__Fragmento del texto__:
______________________________

“LA
CASA SALVAJE”: ASÍ ES VIVIR
Ángela
Álvares Sáez
Editorial
CELYA, Toledo, 2019, 43 páginas
Hace dos años. Ángela Álvarez Sáez escribía que “hay cosas, personas,
voces poemas, canciones que te hace sentir como si todo pudiera ocurrir. Como
si se abriera un vórtice y el corazón te diera un vuelco y te sientes extasiado
por tanta belleza”. Palabras inspiradas, pues eso es lo que me ha ocurrido con
la lectura de los cuatro poemas de este libro. Su lectura, en efecto, ha
provocado en mi una especial y gozosa turbación, a pesar de la amplitud de
estos poemas que le dan forma a este libro,
La casa salvaje con el que la autora se hizo merecedora del XVII Premio
Internacional de Poesía León Felipe. Uno más a añadir a su ya amplia colección
de galardones. La casa salvaje se
nutre de poemas muy reflexivos y sentimentales, mas, en mi opinión más apelativos que elegíacos tal como
los valoró el jurado. Quizás también elegíacos, pero solo en cuanto nos pueden
exhortar a la reflexión, respondiendo a motivos íntimos y también a algunos
públicos, pero no de lamento, sino de
reconocimiento y gozo por el hecho de vivir, de sobrevivir.
La poeta, en efecto, se sirve de íntimos
universales poéticos que articula en poemas largos, manteniendo en cada verso la
tensión poética y resolviéndolos en la circular perfección reflexiva, evocativa
y sentimental.

______________________________

__Qué harás__:
1. Responde según la reseña:
(a) ¿Qué editorial publicó el libro?
(b) ¿Cuántos poemas contiene el libro?
(c) ¿Qué premio obtuvo la autora con este libro?
2. Transcribe de la reseña el pasaje que va entre "La poeta, en" y "y sentimental.", ambos incluidos.

__Fragmentos de ítems__:

______________________________

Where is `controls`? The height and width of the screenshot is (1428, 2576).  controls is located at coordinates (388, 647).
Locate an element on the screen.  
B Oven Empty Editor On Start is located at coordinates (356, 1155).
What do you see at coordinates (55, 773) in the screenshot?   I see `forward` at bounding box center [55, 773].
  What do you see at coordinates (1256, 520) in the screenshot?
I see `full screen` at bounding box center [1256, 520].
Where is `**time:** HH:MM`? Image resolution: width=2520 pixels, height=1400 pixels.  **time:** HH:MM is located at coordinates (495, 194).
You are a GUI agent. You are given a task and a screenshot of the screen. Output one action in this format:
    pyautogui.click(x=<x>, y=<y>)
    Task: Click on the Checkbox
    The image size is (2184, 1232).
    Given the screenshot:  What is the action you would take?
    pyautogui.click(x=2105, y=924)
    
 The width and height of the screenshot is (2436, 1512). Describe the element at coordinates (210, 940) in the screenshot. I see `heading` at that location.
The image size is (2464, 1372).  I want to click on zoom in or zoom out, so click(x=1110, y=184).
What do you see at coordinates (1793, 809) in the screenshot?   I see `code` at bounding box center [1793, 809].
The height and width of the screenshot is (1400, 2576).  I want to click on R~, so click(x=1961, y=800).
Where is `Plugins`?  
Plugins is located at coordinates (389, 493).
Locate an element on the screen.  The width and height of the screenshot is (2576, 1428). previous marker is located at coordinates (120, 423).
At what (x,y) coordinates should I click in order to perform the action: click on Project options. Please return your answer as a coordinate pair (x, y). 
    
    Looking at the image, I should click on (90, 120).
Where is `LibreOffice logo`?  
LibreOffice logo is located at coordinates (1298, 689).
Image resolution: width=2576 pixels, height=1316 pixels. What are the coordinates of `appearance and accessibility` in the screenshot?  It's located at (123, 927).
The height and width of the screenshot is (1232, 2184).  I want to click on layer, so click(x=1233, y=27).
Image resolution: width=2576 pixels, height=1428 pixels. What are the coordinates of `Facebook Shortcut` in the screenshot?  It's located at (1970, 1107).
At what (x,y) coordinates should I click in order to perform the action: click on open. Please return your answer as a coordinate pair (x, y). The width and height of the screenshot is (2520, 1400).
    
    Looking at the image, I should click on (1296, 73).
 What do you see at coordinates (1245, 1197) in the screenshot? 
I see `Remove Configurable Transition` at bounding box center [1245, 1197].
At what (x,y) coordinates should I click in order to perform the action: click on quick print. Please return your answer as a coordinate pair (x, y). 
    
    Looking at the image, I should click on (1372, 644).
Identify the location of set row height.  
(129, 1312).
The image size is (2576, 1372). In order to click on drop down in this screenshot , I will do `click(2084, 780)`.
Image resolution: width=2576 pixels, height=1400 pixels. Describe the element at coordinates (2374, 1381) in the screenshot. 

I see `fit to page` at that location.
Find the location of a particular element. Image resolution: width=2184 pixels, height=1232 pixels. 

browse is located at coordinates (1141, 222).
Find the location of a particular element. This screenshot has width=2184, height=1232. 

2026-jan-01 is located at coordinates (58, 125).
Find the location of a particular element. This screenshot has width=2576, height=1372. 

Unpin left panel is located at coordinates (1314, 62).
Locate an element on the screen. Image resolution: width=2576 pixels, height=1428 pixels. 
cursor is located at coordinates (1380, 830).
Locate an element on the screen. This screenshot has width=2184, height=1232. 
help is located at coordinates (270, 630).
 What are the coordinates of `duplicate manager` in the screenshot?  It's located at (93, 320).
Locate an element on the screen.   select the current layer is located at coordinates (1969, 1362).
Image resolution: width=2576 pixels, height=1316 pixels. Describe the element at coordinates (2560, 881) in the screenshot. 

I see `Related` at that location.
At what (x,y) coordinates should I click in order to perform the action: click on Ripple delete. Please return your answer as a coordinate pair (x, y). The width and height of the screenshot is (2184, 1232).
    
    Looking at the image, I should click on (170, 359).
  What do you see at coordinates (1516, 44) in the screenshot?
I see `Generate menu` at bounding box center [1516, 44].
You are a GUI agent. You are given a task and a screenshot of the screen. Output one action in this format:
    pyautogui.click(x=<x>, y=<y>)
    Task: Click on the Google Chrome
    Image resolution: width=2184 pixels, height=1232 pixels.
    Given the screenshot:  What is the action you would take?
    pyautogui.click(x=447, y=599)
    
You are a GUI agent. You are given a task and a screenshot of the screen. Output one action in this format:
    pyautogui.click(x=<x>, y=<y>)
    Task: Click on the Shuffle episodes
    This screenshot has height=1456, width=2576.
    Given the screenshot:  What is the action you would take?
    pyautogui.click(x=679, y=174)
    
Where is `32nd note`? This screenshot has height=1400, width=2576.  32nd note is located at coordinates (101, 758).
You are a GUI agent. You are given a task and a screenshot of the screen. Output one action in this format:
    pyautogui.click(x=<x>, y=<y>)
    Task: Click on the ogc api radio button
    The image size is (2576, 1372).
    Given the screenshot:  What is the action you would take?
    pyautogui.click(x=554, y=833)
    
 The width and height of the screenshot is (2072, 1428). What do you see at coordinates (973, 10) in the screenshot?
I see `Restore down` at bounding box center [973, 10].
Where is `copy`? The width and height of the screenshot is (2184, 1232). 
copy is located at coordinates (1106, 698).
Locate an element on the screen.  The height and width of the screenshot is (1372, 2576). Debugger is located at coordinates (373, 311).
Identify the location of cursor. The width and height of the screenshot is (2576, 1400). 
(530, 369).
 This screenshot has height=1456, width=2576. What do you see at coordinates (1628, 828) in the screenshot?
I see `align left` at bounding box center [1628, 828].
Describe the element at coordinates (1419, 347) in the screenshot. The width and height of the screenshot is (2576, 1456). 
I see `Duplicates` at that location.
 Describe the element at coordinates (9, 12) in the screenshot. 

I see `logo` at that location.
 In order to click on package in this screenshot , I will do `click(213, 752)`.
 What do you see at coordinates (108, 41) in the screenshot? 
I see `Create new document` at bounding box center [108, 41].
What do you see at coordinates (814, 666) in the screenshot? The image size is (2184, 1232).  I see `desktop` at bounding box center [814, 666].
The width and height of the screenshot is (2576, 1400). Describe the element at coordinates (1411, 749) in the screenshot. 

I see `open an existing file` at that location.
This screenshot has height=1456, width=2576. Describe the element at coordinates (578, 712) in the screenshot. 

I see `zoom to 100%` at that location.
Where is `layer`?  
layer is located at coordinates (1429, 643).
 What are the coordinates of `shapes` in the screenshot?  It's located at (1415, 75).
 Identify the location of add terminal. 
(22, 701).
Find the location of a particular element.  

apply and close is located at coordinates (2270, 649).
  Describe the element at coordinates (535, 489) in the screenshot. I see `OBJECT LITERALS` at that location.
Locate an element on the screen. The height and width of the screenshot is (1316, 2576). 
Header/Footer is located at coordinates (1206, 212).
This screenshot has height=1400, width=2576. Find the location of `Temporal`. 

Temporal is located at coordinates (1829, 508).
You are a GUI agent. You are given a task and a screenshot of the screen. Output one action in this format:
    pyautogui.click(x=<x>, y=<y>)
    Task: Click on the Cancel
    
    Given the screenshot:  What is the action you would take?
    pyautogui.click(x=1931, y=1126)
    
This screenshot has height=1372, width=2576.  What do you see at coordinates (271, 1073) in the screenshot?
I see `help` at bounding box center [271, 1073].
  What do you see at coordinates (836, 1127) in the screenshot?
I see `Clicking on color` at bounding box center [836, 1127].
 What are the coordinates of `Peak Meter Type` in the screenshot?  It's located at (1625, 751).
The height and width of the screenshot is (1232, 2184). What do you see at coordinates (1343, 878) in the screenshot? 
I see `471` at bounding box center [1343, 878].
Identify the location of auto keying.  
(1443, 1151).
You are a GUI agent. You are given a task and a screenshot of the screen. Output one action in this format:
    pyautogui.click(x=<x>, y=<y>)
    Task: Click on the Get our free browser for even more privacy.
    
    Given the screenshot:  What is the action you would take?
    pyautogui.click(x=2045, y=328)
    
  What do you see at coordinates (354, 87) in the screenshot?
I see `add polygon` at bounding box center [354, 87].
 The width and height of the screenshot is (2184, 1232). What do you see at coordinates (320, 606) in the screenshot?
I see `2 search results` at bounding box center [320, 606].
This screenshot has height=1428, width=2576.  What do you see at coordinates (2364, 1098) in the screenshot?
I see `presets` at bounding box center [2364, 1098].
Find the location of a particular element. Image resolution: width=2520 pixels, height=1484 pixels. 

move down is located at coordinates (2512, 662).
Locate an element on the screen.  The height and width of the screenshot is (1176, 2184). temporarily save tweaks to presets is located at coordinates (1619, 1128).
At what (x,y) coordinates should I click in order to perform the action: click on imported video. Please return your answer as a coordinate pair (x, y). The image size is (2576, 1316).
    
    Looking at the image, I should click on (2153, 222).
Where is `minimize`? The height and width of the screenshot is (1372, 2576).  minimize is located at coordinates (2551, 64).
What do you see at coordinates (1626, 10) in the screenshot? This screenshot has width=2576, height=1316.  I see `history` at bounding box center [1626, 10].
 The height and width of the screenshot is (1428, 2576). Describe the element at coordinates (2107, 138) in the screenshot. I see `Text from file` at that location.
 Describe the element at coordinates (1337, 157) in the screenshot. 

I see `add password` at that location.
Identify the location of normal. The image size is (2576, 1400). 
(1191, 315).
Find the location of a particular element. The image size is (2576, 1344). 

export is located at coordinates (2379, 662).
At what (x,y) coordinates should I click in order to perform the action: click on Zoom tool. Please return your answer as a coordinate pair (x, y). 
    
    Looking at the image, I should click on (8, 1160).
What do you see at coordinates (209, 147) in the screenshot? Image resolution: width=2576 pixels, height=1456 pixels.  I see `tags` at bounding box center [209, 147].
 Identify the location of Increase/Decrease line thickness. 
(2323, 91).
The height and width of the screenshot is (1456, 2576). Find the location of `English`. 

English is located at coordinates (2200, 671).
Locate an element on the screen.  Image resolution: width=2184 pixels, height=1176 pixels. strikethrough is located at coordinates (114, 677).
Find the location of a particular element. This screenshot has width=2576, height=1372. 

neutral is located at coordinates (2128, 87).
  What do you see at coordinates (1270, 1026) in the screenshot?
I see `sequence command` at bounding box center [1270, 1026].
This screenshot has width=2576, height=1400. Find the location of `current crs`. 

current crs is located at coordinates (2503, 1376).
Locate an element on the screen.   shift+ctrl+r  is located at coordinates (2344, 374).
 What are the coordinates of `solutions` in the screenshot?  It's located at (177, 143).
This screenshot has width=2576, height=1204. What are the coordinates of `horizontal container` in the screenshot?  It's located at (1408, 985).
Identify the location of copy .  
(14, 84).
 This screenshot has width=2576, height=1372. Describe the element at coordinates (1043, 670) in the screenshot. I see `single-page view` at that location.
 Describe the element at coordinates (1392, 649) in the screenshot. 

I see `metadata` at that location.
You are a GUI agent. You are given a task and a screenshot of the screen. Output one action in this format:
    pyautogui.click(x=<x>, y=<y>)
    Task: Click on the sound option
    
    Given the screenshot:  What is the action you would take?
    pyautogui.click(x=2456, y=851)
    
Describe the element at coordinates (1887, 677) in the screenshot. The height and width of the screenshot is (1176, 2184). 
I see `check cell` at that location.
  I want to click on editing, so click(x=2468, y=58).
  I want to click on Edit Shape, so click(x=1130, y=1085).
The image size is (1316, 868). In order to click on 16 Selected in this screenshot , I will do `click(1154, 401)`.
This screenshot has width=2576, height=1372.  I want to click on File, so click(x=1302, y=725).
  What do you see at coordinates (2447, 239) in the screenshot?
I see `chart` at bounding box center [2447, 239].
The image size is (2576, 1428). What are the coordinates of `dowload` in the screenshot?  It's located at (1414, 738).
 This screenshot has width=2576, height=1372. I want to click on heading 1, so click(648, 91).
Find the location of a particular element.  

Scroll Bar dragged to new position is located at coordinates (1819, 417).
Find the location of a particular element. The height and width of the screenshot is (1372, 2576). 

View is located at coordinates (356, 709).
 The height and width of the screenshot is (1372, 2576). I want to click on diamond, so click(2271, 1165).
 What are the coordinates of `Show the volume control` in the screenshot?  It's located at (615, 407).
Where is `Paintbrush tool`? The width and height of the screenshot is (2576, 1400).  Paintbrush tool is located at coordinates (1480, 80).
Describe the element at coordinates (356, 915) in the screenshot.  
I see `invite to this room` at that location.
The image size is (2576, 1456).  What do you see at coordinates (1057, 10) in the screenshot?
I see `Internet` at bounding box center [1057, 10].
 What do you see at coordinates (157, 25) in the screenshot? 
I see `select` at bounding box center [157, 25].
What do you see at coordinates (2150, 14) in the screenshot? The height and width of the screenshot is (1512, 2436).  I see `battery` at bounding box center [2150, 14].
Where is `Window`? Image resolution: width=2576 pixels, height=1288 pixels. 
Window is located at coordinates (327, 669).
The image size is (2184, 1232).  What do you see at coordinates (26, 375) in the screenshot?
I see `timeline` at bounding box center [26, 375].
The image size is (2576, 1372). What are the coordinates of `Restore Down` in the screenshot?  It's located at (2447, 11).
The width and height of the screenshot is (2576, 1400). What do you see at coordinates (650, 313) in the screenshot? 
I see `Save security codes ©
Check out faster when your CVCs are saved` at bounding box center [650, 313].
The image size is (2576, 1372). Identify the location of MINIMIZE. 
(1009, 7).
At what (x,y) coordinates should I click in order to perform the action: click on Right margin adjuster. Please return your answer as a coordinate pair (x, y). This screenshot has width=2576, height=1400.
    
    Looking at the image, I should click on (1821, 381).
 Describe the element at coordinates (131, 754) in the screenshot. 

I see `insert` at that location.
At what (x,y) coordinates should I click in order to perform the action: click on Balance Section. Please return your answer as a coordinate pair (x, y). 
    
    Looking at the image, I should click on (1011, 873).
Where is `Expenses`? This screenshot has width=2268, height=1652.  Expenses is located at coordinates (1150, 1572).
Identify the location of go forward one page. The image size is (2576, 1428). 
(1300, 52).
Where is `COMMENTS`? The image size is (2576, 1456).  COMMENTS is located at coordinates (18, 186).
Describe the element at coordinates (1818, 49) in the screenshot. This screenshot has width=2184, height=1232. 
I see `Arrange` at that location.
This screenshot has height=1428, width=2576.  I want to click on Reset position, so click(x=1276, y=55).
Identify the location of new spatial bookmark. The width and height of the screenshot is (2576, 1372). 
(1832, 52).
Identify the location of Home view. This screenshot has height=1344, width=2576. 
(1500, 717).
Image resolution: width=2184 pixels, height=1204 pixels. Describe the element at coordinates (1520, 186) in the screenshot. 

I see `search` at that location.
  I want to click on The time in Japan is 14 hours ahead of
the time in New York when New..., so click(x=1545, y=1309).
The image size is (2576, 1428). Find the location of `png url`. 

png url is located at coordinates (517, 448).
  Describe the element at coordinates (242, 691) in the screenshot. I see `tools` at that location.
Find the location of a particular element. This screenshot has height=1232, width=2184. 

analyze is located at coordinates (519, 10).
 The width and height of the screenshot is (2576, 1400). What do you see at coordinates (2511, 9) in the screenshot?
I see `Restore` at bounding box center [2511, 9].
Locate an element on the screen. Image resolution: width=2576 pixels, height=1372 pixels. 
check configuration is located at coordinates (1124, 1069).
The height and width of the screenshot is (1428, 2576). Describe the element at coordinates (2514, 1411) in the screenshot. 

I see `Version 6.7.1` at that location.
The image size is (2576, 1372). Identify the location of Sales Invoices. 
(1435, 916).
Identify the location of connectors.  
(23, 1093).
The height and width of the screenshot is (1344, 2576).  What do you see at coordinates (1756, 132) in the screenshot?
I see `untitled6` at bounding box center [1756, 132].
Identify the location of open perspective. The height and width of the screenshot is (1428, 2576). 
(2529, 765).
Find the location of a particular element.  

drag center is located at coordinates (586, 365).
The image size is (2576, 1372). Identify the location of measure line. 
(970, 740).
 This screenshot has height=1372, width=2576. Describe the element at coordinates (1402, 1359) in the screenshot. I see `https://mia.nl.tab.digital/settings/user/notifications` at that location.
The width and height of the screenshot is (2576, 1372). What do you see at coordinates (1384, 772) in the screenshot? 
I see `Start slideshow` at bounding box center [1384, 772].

______________________________

__Respuestas__:
1.
(a) La editorial CELYA, de Toledo.
(b) Cuatro.
(c) El XVII Premio Internacional de Poesía León Felipe.

2.
La poeta, en efecto, se sirve de íntimos
universales poéticos que articula en poemas largos, manteniendo en cada verso la
tensión poética y resolviéndolos en la circular perfección reflexiva, evocativa
y sentimental.